Mékong : l’hydroélectricité géante, ennemie du développement durable

Responsabilité sociale - Produire de l'électricité pour soutenir la croissance asiatique, oui mais à quel prix ? Si les barrages hydroélectriques ne produisent pas de gaz à effet de serre (GES), ils perturbent profondément l'environnement du fleuve Mékong. Les explications de François Lett, Directeur du département éthique et solidaire chez Ecofi.

Il s’allonge sur 4 800 kilomètres et permet à plus de 66 millions de personnes de vivre. Avec ses 1 300 espèces de poissons, c’est la deuxième plus grande réserve de biodiversité aquatique au monde après l’Amazone. Et pourtant le Mékong n’est plus ce qu’il était. Le fleuve est en péril et avec lui ses poissons, sa végétation et la vie de ses pêcheurs. Jusqu’à récemment, deux millions de tonnes de poissons y étaient pêchées tous les ans. Aucun autre bassin de la planète n’égalait ce montant.

La Chine, à l’origine du désastre ?

Sup Aunkaew, pêcheur thaïlandais, est de plus en plus résigné. Le très faible niveau du fleuve Mékong désoriente les poissons. Selon lui, « c’est à cause des conditions qui n’ont rien à voir avec les saisons normales du fleuve. Les poissons ne savent pas à quel moment de l’année nous sommes. Et quand ce n’est pas la saison de ponte des œufs, ils remontent malgré tout le fleuve. Ils le font dès que le niveau est bas », assure-t-il.

Si l’un des plus grands fleuves du monde est réduit à la taille d’une simple rivière en certains endroits, c’est, selon les spécialistes, à cause de plusieurs facteurs. Les précipitations ont été moins nombreuses ces derniers mois en raison de la tempête El Nino et du changement climatique. Mais ce n’est pas l’essentiel, le coupable numéro un désigné par la plupart des experts n’est pas le changement climatique, c’est la Chine.

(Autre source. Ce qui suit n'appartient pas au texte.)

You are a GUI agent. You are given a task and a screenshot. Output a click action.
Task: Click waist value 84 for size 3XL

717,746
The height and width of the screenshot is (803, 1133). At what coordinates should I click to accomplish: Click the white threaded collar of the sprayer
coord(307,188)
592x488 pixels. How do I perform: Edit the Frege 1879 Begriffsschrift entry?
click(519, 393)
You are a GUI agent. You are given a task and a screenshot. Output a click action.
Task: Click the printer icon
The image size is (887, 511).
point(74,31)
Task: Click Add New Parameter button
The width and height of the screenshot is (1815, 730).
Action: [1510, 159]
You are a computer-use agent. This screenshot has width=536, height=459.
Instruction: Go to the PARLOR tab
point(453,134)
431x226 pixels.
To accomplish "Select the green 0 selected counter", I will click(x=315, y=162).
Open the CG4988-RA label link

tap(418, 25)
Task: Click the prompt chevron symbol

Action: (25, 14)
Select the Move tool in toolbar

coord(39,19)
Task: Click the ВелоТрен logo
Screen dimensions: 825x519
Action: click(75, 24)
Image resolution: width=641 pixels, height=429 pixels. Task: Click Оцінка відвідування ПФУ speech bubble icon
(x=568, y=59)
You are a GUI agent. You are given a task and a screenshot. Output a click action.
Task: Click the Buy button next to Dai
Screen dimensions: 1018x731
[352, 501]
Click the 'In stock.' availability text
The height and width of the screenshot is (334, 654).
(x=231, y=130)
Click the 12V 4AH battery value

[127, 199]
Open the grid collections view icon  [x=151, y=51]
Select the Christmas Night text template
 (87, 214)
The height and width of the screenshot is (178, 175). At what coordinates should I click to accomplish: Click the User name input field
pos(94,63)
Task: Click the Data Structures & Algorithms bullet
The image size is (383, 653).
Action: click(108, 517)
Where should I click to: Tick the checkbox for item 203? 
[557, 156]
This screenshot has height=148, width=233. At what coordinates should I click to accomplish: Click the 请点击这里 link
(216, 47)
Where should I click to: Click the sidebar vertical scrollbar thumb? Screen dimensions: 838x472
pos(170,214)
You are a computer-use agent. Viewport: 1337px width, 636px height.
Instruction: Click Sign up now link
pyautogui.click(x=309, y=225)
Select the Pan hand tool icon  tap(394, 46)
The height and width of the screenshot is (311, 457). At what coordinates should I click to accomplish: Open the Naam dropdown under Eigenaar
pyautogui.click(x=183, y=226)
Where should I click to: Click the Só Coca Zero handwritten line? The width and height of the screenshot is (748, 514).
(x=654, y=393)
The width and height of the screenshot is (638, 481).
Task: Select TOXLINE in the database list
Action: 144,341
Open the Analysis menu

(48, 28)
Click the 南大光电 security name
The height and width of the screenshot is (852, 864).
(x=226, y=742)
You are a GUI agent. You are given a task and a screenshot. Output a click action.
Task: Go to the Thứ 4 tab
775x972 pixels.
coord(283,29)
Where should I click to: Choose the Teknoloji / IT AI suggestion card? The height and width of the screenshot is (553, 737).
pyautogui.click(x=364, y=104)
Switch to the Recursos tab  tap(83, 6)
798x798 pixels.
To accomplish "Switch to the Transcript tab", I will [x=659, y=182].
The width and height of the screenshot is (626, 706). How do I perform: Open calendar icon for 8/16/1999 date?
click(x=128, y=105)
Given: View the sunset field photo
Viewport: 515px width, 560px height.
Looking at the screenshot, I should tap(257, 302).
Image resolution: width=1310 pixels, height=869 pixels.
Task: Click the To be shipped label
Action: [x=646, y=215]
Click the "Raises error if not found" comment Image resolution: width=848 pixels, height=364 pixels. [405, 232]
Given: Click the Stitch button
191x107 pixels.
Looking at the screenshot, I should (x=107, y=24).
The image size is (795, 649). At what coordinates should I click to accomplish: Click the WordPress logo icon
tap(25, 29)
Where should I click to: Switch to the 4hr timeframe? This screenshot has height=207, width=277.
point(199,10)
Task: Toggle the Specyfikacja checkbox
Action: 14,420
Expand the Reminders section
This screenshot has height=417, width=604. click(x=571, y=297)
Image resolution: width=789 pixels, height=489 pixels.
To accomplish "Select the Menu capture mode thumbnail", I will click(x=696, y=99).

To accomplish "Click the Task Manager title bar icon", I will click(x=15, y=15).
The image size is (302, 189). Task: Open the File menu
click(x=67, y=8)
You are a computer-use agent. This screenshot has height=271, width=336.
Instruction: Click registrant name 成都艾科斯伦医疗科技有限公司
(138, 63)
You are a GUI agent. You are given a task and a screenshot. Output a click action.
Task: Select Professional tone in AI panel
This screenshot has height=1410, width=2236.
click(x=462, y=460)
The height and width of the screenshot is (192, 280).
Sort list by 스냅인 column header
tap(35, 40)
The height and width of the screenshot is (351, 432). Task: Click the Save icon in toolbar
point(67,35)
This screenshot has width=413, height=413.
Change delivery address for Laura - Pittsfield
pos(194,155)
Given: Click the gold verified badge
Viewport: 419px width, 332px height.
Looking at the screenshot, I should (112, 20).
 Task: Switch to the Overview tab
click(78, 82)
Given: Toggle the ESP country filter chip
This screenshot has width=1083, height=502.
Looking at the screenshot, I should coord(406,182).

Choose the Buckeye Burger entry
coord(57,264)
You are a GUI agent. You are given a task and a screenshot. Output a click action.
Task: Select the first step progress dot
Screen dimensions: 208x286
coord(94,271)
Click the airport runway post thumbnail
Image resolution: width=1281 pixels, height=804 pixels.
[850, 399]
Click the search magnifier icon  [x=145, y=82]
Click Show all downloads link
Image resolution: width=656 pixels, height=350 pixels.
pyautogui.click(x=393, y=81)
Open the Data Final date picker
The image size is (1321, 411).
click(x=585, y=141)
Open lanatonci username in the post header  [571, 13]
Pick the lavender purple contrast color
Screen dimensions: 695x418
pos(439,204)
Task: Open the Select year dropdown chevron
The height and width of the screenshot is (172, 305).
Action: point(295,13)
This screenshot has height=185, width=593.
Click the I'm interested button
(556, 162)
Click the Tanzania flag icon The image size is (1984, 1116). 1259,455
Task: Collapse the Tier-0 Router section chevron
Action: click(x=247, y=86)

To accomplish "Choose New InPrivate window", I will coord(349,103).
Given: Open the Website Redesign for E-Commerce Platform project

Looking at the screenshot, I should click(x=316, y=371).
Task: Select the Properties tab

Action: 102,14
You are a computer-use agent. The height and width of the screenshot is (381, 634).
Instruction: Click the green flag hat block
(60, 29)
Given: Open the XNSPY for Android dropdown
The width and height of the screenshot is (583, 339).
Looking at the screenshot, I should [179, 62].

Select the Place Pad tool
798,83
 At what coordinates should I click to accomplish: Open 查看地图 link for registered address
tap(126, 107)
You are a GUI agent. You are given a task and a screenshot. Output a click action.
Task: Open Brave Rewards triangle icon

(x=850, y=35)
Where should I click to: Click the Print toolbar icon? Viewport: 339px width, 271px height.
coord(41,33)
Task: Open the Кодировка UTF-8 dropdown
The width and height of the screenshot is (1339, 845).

Déjà 11 barrages sur le Mékong

Depuis le début de ce siècle, emportée par l’élan qui la pousse à construire toujours davantage d’infrastructures, elle a bâti pas moins de onze barrages sur le Mékong, qui prend sa source sur ses terres, dans les hauts plateaux tibétains, et s’écoule ensuite chez son voisin laotien. Les fluctuations du quatrième grand fleuve d’Asie sont désormais devenues imprévisibles, les barrages ayant chamboulé son équilibre écologique.

Ces derniers provoquent la sédimentation du limon dans les lacs de retenue et empêchent les riches nutriments de s’écouler en aval. Pendant cet été 2020, la commission en charge du Mékong, la Mékong River Commission (MRC) a dénoncé le niveau du fleuve, historiquement bas, même comparé à la sécheresse historique de 1992. Selon un rapport financé par le département d’Etat américain, la Chine aurait déjà, en 2019, retenu un volume considérable d’eau derrière ses barrages sans se préoccuper de la sécheresse provoquée en aval.

Pire, pour le centre de recherche américain Eyes on Earth « les données satellites ne mentent pas : le plateau tibétain regorgeait d’eau alors que le Cambodge et la Thaïlande faisaient face en 2019 à des situations de contraintes extrêmes ». Pour cette unité de recherche, il ne fait aucun doute que les Chinois ont provoqué la sécheresse en retenant l’eau dans le but d’alimenter leurs centrales électriques et de réguler leur débit fluvial sur le territoire chinois.

Développement irresponsable

Mais le Laos, dont l’obsession est de devenir la « batterie du Sud-Est asiatique », est également responsable. A l’automne 2019, les Laotiens ont mis en service un premier grand barrage sur le Mékong, dans la province de Xayaburi. La production de 1 300 mégawatts d’électricité sera essentiellement destinée à alimenter la Thaïlande.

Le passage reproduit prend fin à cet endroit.